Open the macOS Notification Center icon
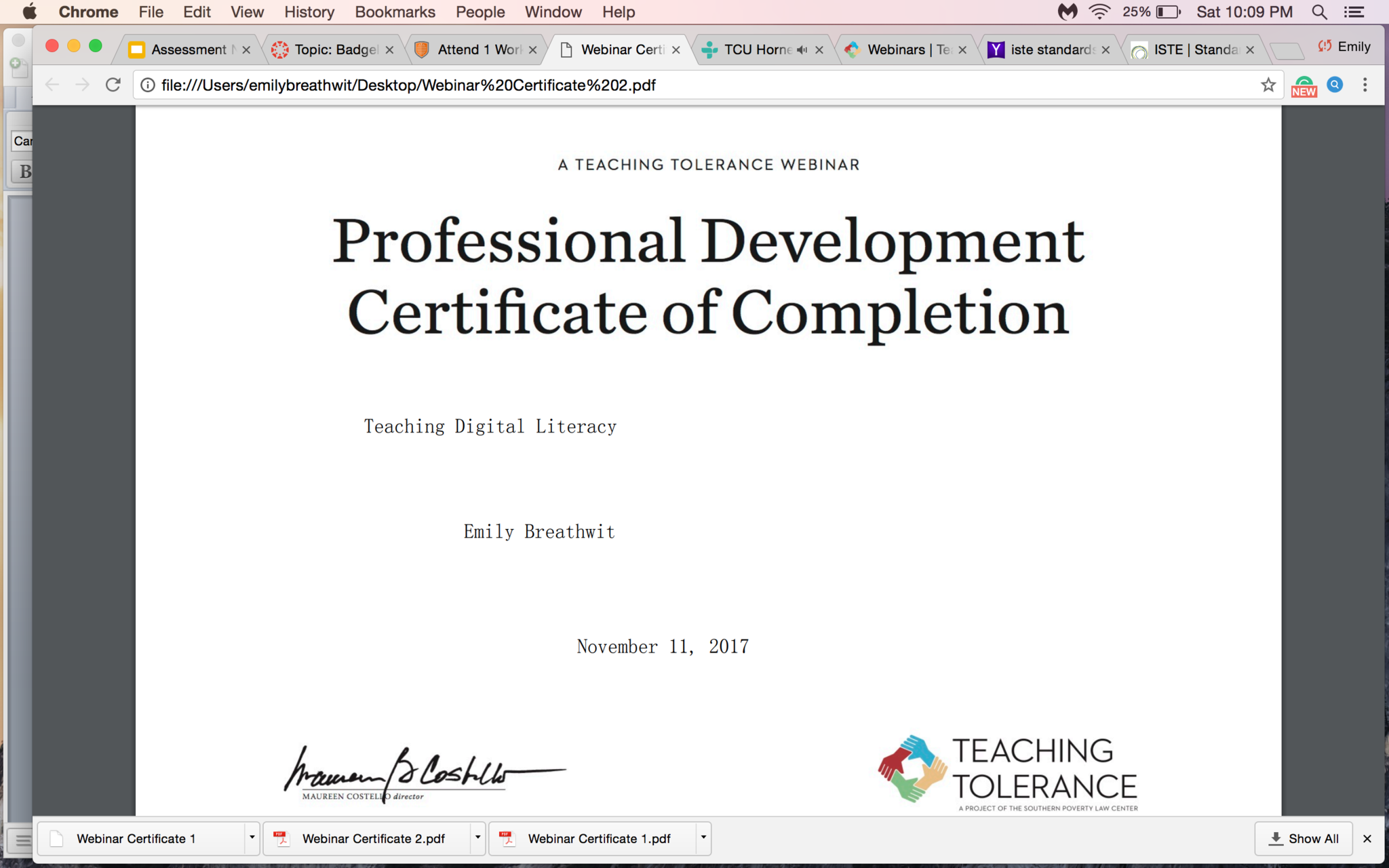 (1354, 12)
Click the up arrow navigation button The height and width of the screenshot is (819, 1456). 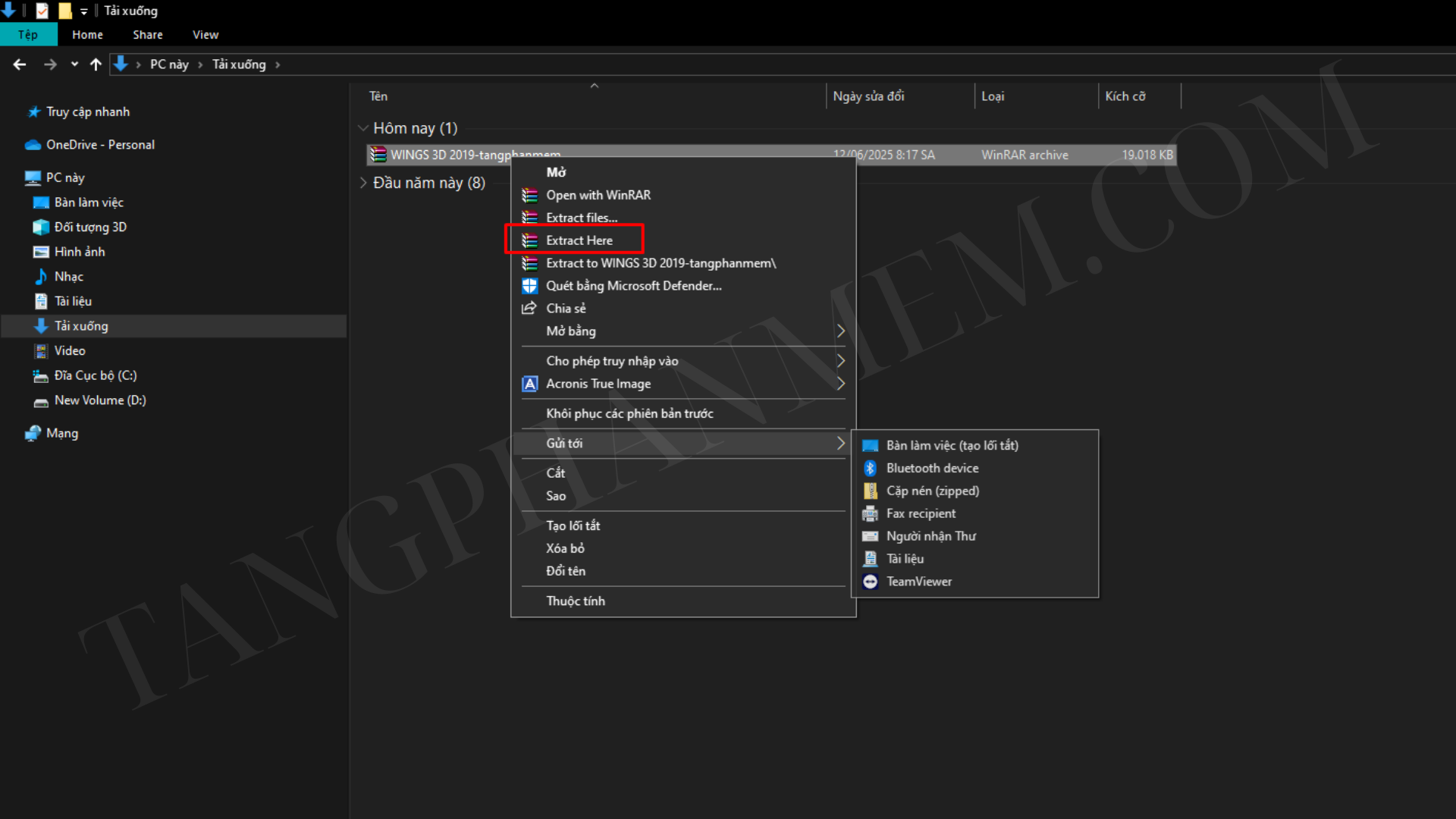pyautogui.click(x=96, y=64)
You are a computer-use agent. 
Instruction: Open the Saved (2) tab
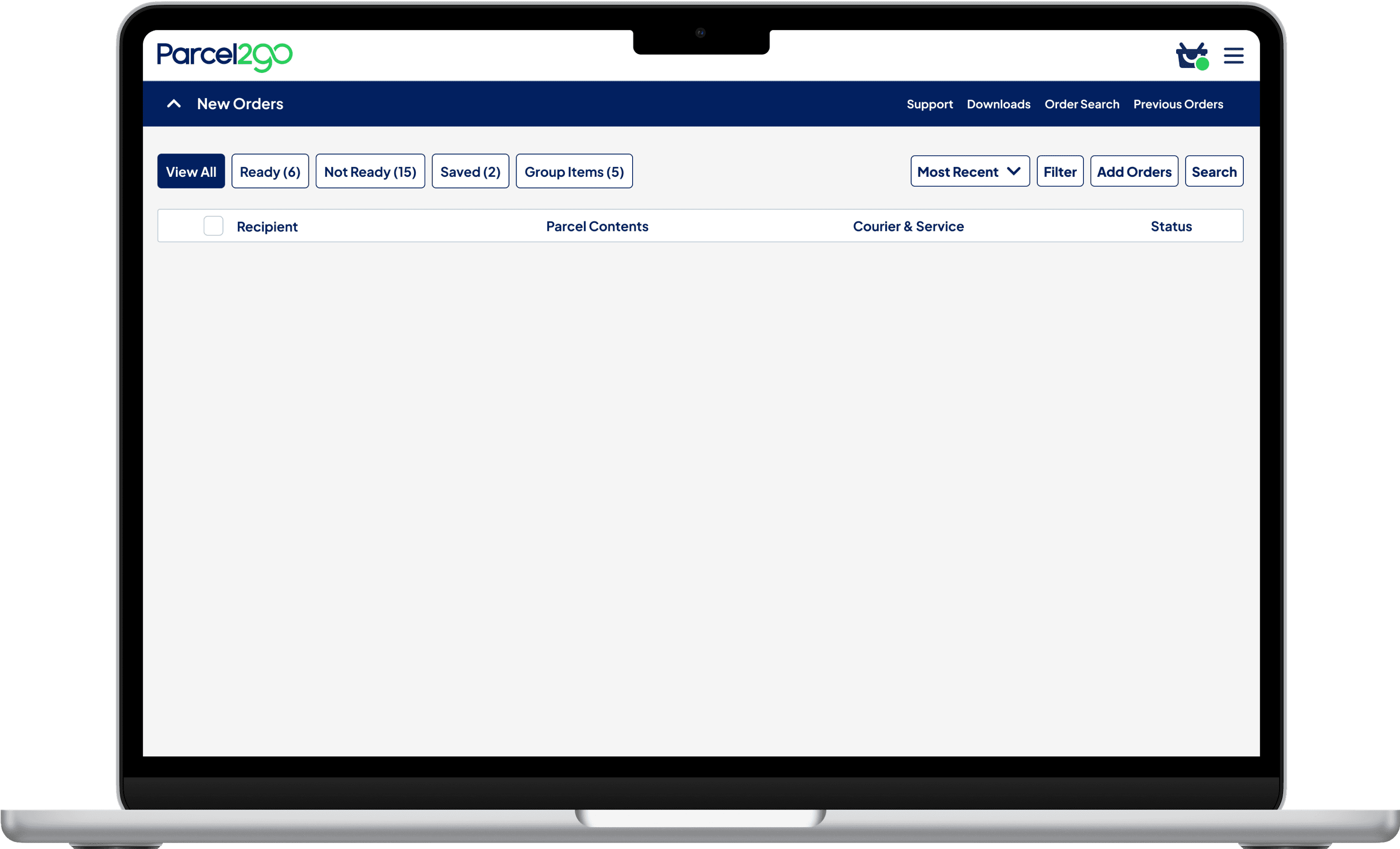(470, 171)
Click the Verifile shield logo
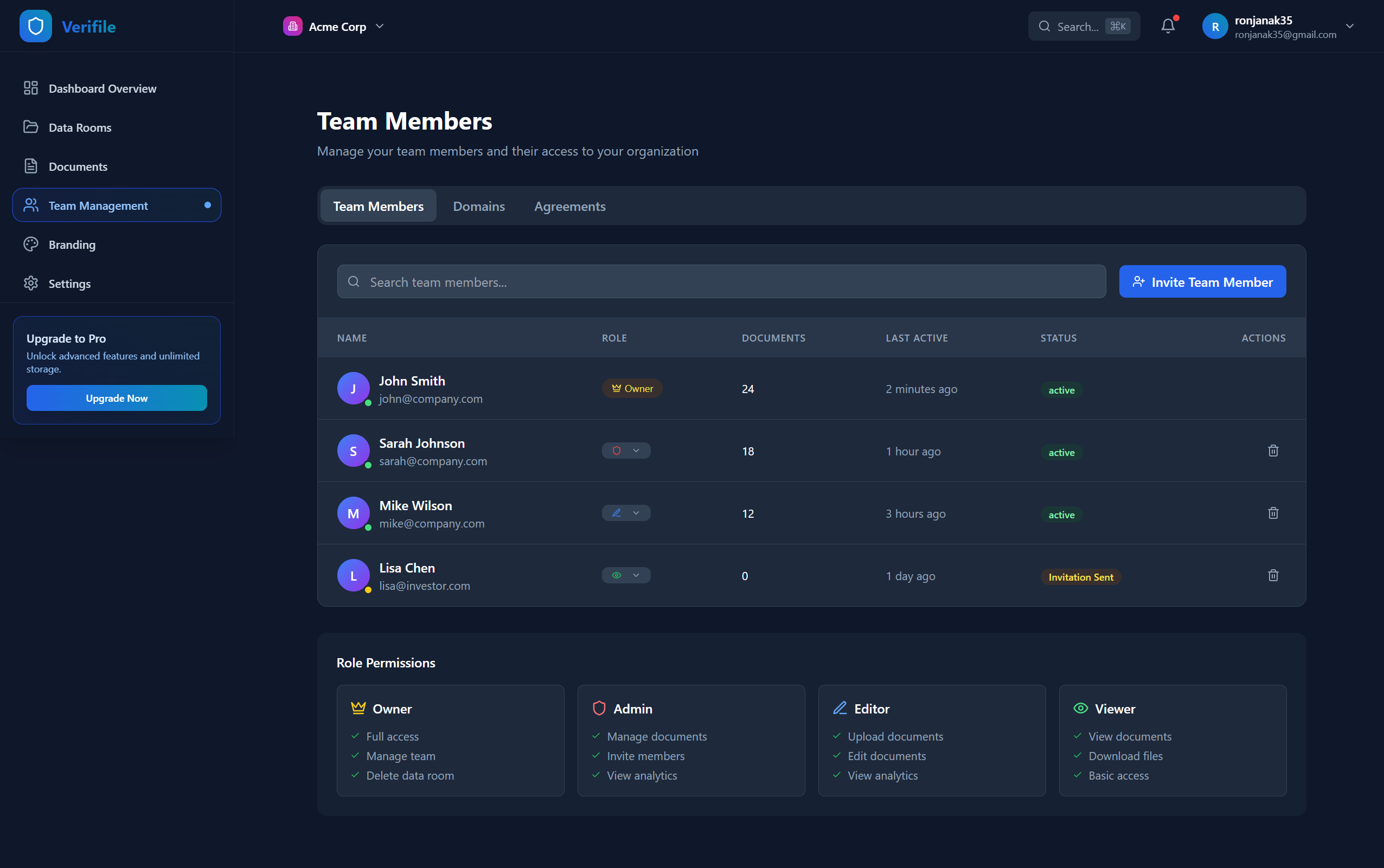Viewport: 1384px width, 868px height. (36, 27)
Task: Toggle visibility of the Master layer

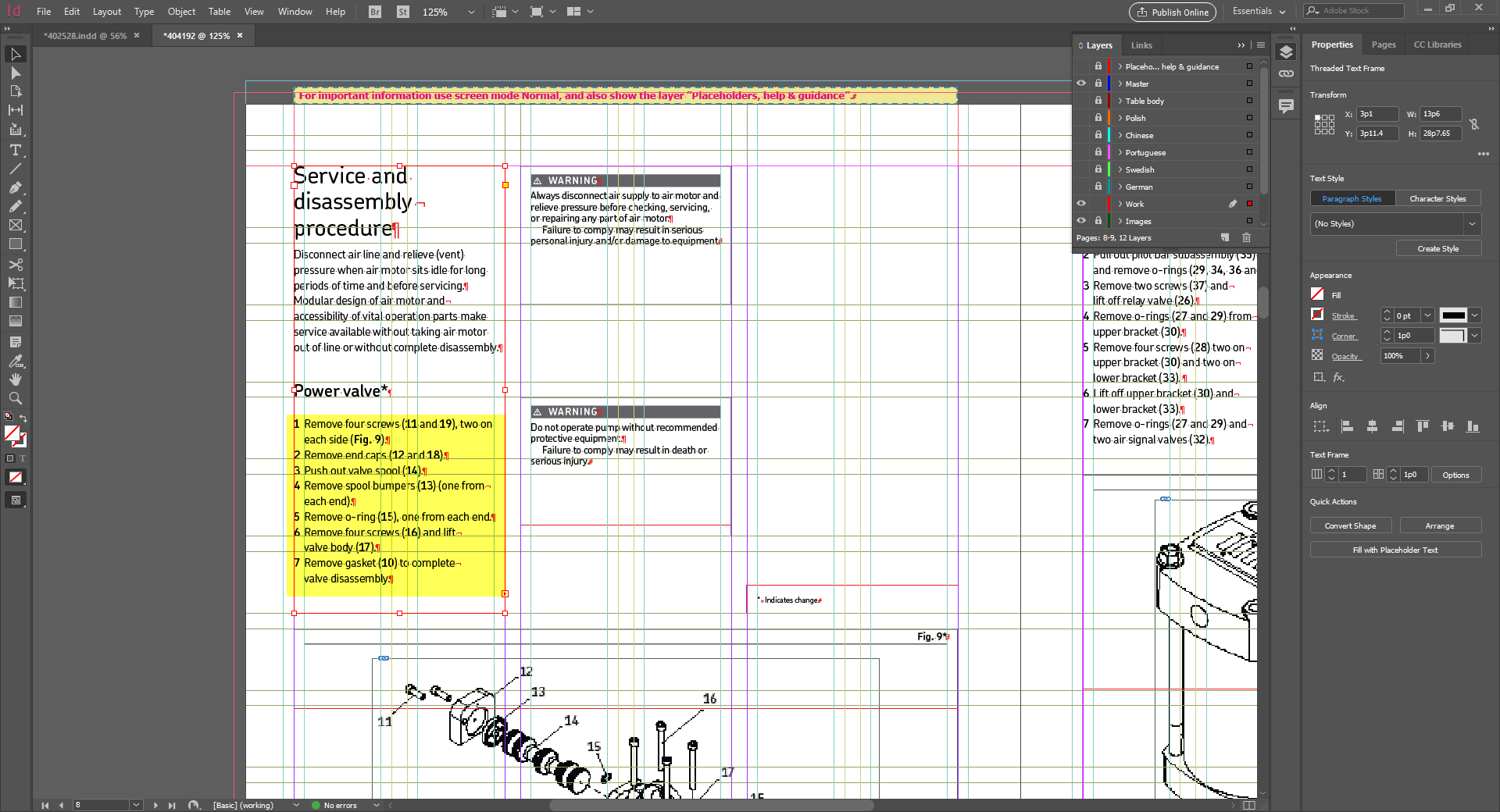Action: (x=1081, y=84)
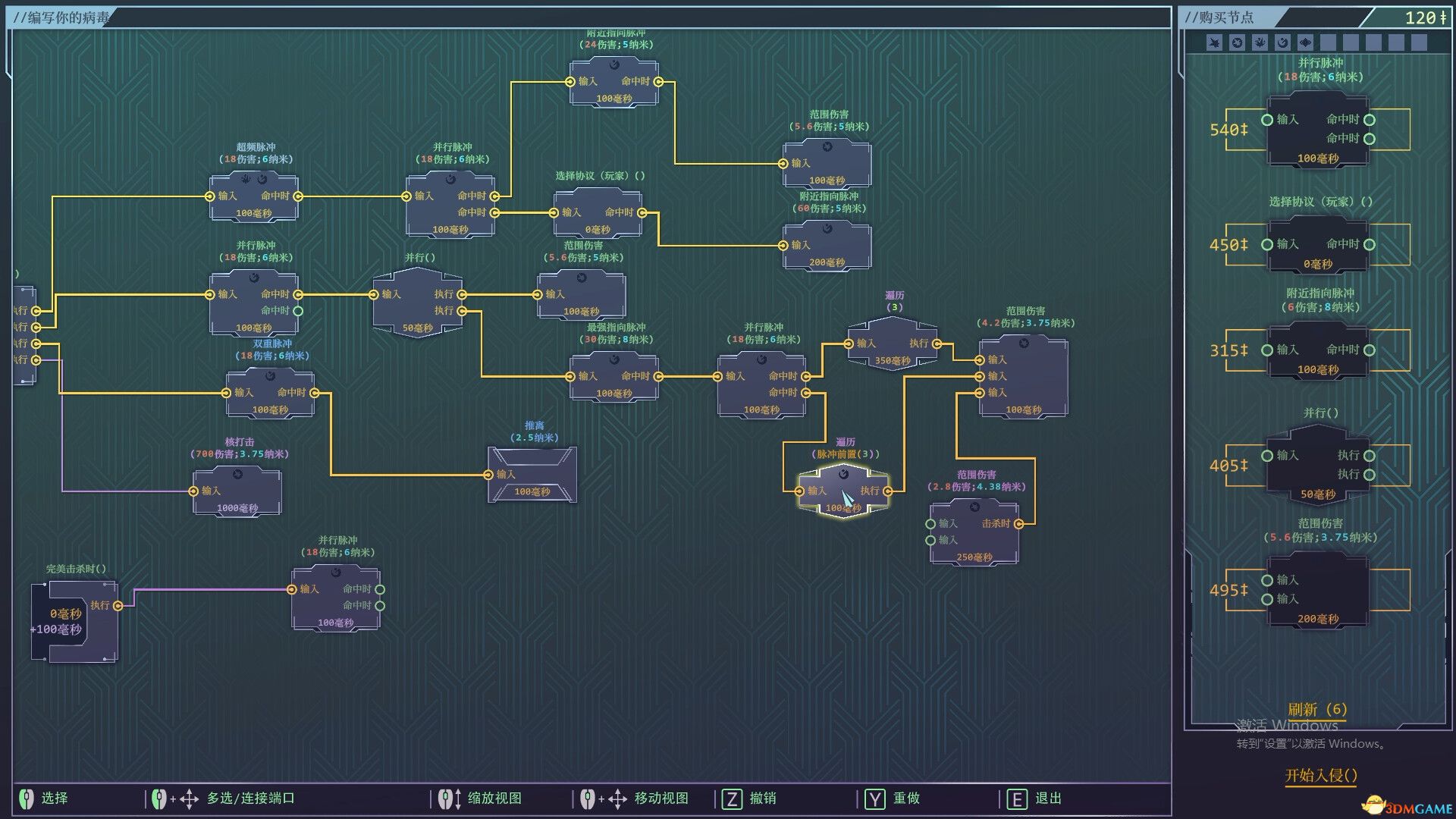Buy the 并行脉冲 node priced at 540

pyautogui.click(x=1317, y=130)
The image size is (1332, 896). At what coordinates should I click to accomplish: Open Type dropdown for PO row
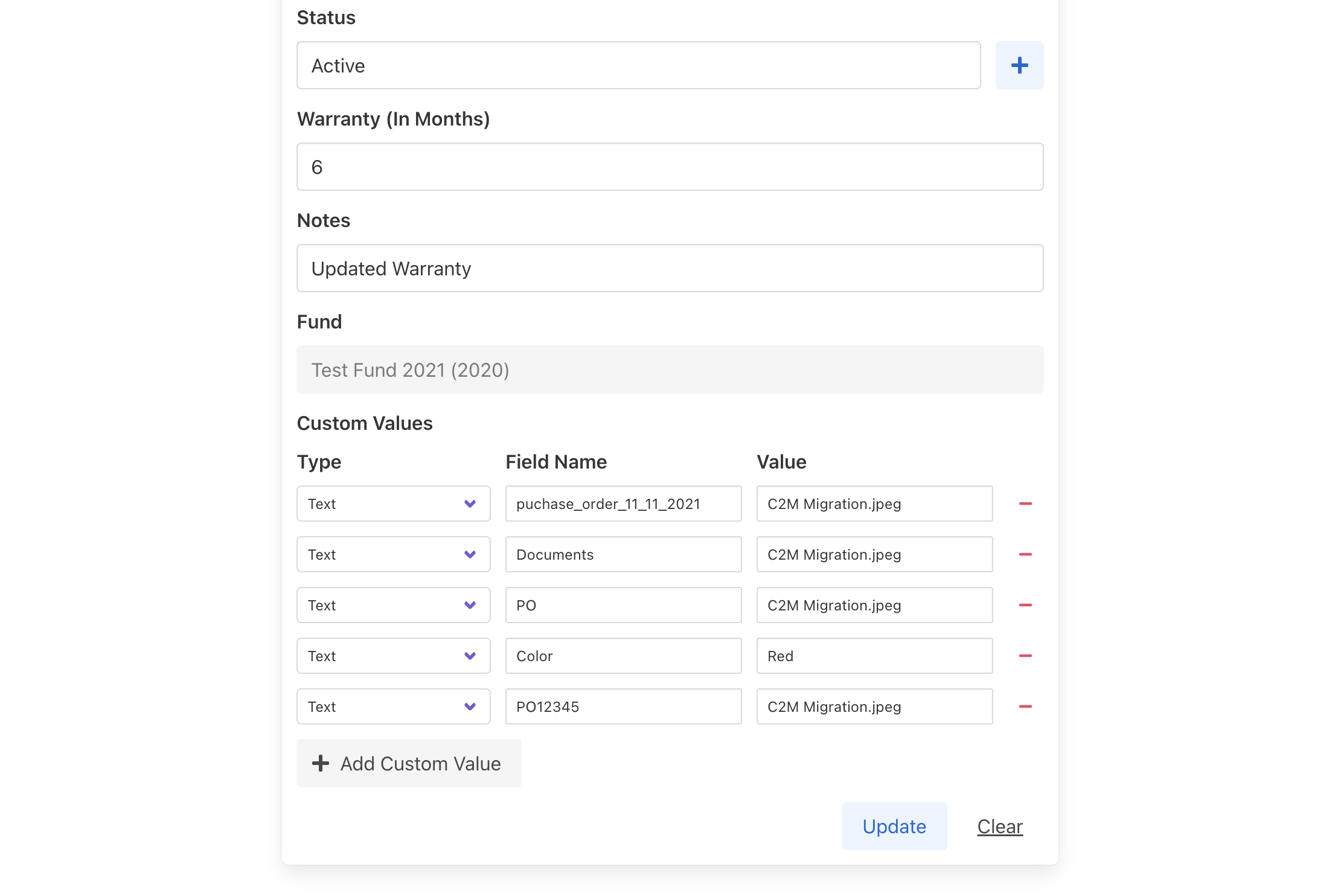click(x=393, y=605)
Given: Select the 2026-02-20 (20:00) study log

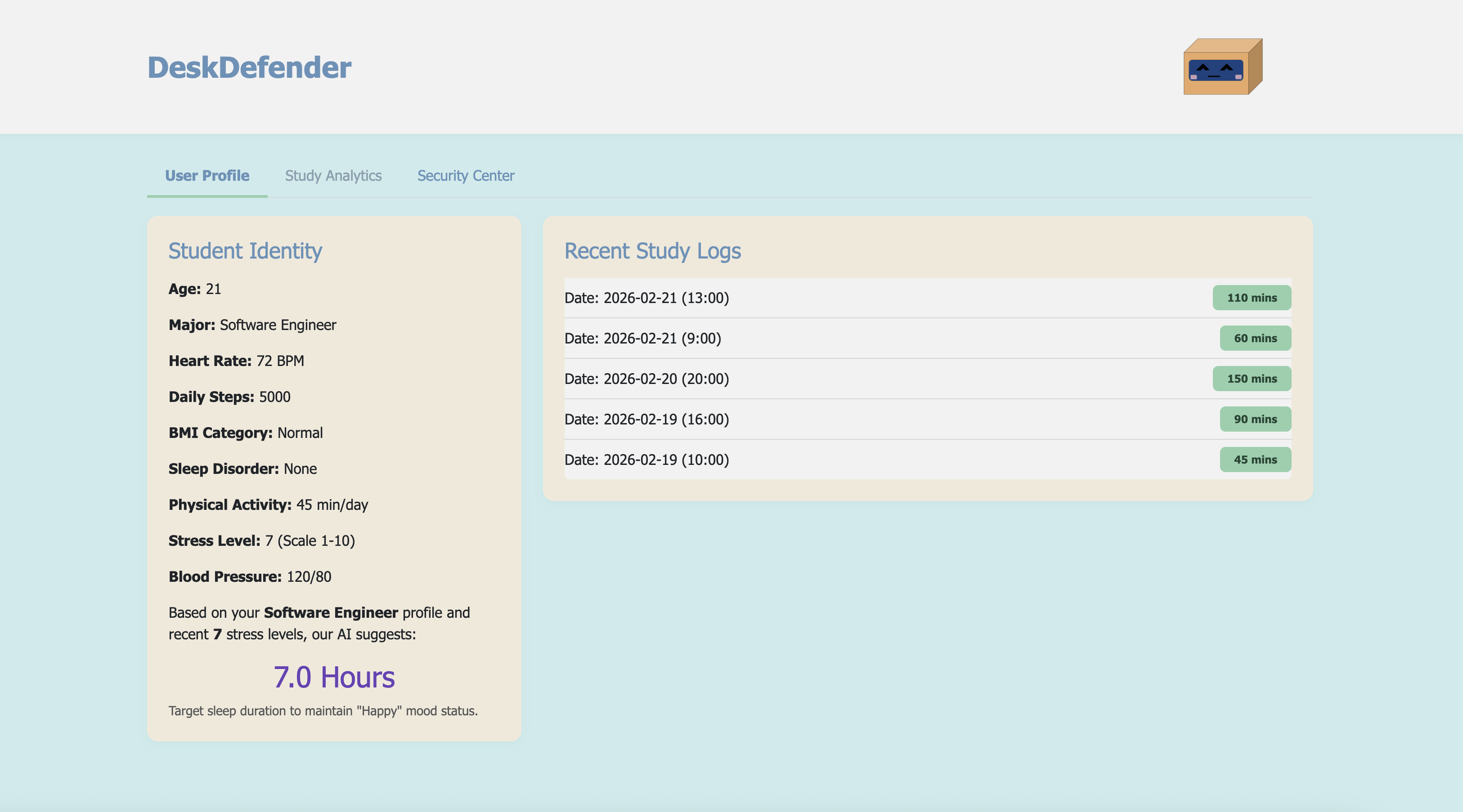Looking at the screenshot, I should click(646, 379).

★ ★ ★ ★ ★

▶ [Your goal] All that is needed is an exact copy of the lines from the line with "Instruction: Open the Saved (2) tab" through the end of the listing, both ends included, with no pictures.

▶ [Written solution]
Instruction: Open the Saved (2) tab
(470, 171)
Click the Verifile shield logo
Viewport: 1384px width, 868px height. (36, 27)
Task: Toggle visibility of the Master layer

Action: (x=1081, y=84)
Buy the 并行脉冲 node priced at 540

pyautogui.click(x=1317, y=130)
The image size is (1332, 896). At what coordinates should I click to accomplish: Open Type dropdown for PO row
click(x=393, y=605)
Given: Select the 2026-02-20 (20:00) study log

Looking at the screenshot, I should click(646, 379).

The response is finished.